Having studied poetry, Sid Tepper eventually found a passion for writing song lyrics. He was joined by Roy C. Bennett, who studied music, and their collaboration became a melding of sorts. Yet, it was a circumstantial spat that Tepper had with his wife that spurred a nearly 30-year partnership. Their first collaborative effort was a song titled ‘Red Roses for a Blue Lady,’ recorded first by Dean Martin.
The title itself conjures the image of a love poem. Tepper and Bennett specialized in ballads, and as with most ballads, the words and thoughts express the deepest sentiments of love. The songs crafted by these two songwriters not only speak to passion but also give life to the relatable fits of desperation attached to being hopelessly in love. ‘Red Roses for a Blue Lady’ gives a heartfelt example of love’s eternal quality.
The duo’s lyrics were so notably powerful that they made their way to the silver screen; many of Tepper and Bennett’s songs were contracted for film, particularly those starring Elvis Presley. The films and songs Elvis sang exemplified the parity Presley assumed, both as a musical performer and as an actor. The soundtracks often exhibited a side of Elvis not seen in his raw, raspy stage performances. His performance of ‘The Lady Loves Me’ in G.I. Blues is one example of how Tepper and Bennett’s ballads brought Elvis’s softer side to the surface.
Each piece that Tepper and Bennett were commissioned to write was steeped in the sentiment that ‘You can’t leave love in your will; you have to give it while you’re living.’ Tepper and Bennett were masters of using language to create an emotional windfall, and such was the case in ‘Kiss of Fire,’ written for Louis Armstrong.
With the impending ‘British Invasion’ of the 1960s, artists such as Cliff Richards and The Beatles made their way to American audiences, and many local musicians subsequently fell by the wayside. Sid Tepper and Roy Bennett, however, continued to thrive. Some of their biggest hits were written for Cliff Richards – England’s version of Elvis Presley. The songwriting duo also crafted ‘Glad All Over’ for The Beatles, which featured on their album titled Thirty Weeks In 1963. The song’s lyrics embodied the spirit of rock ‘n’ roll as a genre, embracing an energy that was set to erupt on stages and within concert halls across the country and around the world.

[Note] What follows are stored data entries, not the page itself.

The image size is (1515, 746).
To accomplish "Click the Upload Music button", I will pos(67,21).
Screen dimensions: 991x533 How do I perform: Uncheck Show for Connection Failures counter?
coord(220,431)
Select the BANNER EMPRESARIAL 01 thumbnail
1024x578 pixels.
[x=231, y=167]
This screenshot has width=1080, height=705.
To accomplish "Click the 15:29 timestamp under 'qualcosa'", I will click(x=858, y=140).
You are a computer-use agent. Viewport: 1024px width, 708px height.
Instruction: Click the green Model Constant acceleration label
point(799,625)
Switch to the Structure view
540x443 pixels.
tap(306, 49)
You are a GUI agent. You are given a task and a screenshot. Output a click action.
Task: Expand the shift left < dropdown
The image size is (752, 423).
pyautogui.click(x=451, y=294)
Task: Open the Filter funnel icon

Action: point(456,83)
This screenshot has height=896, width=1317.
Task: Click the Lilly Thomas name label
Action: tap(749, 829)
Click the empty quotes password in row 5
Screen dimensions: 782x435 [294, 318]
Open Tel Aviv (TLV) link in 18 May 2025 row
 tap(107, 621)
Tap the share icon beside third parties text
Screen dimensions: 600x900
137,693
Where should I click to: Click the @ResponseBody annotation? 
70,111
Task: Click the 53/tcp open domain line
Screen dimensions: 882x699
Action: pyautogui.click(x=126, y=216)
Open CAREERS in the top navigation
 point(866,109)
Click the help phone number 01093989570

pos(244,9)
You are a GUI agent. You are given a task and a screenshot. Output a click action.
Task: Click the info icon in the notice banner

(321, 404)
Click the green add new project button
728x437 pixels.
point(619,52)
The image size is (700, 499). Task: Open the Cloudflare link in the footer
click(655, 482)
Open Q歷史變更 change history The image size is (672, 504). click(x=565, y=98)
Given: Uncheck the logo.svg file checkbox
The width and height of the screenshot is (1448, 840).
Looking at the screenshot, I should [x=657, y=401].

The NYC-based duo’s work was subsequently performed by a veritable who’s who of music and film legends, including Ray Charles, Frank Sinatra, and Shirley Temple, to name a few. However, their greatest talent was bringing their poetry to life. Like all great works of poetry, these songs and film soundtracks will continue to influence generations of musicians and listeners to come.